6. The portable electrolytic water purifier as claimed in claim 5, wherein

the flange has an electrical connector mounted inside the flange;

the cover has: a mounting hole formed through the cover and aligned with the electrical connector of the fastening member; and a power switch; and

the circuit board of the electrolytic circuit module is electrically connected to the electrical connector and the power switch.

7. The portable electrolytic water purifier as claimed in claim 6, wherein

the first frame of the first conducting grid plate and the second frame of the second conducting grid plate are annular, the first frame and the second frame are greater than the opening of the container coupling portion in diameter; and

the insulation spacer is a circular plate and is smaller than the opening of the container coupling portion in diameter.

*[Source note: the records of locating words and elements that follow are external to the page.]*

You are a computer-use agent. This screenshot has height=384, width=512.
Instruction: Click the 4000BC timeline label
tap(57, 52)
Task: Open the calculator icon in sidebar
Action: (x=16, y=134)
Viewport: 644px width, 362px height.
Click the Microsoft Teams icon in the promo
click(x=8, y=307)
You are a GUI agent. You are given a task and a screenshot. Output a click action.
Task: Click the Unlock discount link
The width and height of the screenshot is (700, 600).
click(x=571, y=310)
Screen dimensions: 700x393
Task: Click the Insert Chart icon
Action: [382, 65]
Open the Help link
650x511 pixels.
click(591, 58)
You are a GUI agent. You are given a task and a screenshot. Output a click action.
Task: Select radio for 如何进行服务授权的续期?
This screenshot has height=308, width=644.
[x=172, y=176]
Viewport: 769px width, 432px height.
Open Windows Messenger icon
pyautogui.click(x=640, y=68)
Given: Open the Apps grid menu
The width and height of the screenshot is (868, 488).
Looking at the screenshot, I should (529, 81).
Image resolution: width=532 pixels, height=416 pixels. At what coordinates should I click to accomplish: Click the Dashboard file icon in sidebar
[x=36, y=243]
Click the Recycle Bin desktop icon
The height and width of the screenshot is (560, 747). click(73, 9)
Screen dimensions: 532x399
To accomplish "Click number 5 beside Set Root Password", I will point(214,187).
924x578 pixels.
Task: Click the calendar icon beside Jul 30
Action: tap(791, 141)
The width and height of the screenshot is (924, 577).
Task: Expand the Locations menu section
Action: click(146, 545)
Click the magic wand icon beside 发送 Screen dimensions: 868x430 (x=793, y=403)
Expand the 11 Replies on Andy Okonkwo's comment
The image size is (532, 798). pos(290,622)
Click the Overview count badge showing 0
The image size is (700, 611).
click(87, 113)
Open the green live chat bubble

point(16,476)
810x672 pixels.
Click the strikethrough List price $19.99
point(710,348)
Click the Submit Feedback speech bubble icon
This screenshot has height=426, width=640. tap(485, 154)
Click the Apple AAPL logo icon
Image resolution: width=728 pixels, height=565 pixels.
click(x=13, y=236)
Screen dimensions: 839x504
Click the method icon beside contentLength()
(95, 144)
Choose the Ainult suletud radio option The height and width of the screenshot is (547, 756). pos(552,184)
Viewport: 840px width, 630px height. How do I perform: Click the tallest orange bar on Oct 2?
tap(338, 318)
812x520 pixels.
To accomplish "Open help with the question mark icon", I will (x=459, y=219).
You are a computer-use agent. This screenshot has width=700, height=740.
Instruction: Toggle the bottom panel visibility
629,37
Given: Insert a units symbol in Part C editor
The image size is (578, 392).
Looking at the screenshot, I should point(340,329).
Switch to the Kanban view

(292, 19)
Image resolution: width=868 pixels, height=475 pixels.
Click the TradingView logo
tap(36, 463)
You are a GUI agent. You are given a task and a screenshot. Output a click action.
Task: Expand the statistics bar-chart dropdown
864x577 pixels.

8. The portable electrolytic water purifier as claimed in claim 7, wherein

the flange of the fastening member has multiple fixing holes formed through the flange;

the bottom plate of the base has multiple upper cylindrical bosses formed through the bottom plate and aligned with the respective fixing holes, wherein each upper cylindrical boss has a threaded hole formed through the upper cylindrical boss; and

the lower seat has multiple lower cylindrical bosses formed on an inner bottom of the lower seat and aligned with the respective fixing holes of the fastening member, wherein each lower cylindrical boss has a threaded hole formed in a top of the lower cylindrical boss;

wherein the upper cylindrical bosses of the base are respectively connected between a bottom surface of the flange and the tops of the lower cylindrical bosses of the base, and multiple screws are sequentially and respectively mounted through the fixing holes of the fastening member, the upper cylindrical bosses of the base and the lower cylindrical bosses of the lower seat to fasten the fastening member, the base and the lower seat together through threaded connection.

9. The portable electrolytic water purifier as claimed in claim 8, wherein the container coupling portion of the housing has a threaded portion formed on an inner wall of the container coupling portion.

10. The portable electrolytic water purifier as claimed in claim 9, wherein the electrical connector of the fastening member is a USB (Universal Serial Bus) connector.